One of Malta’s most prominent figures, Daphne spent her life and career unearthing the rot that runs right to the heart of Maltese government. Her website, ‘Running Commentary’ detailed the corruption and nepotism that is still rife, getting up to half a million visitors a day in a country of just over 400,000. Then on the 16 October 2017 she was silenced forever.
Her last words before her assassination, posted on her blog site are as true today as they were then; “There are crooks everywhere you look now. The situation is desperate.
As Daphne drove away from her home in Bidnija moments after pressing “publish”, two bombs exploded underneath the chassis, killing her instantly and catapulting her car, and her through the air and into a nearby field. Her son Matthew heard the explosion and ran barefoot from his house towards the flaming wreckage before trying to pull what was left of his mother’s body from the car.
“I’ve never been to a battlefield, but that’s how I imagine it. Pieces of flesh, fire everywhere. Even the road was on fire,” he said in a subsequent interview.
On the day she was murdered, Daphne was on her way to the bank to ask for her assets to be released after Minister of the Economy, Chris Cardona had frozen them as a part of a spurious lawsuit he had lodged.

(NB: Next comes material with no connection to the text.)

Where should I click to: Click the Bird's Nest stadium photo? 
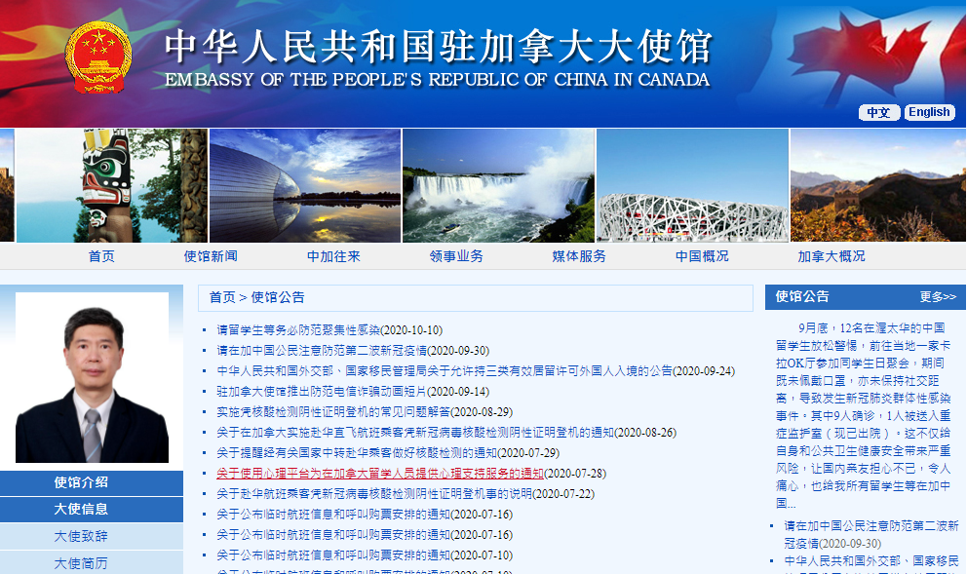(x=692, y=185)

Caruana Galizia had published that she had evidence he and a government aide had attended a brothel in Velbert whilst on government business. He sued and It remains as one of the 30 posthumous cases still active against her. Cardona denies the allegations but has repeatedly asked the court not to include his phone records and GPRS data which would prove with certainty whether he was in fact in flagrante with prostitutes on the night in question.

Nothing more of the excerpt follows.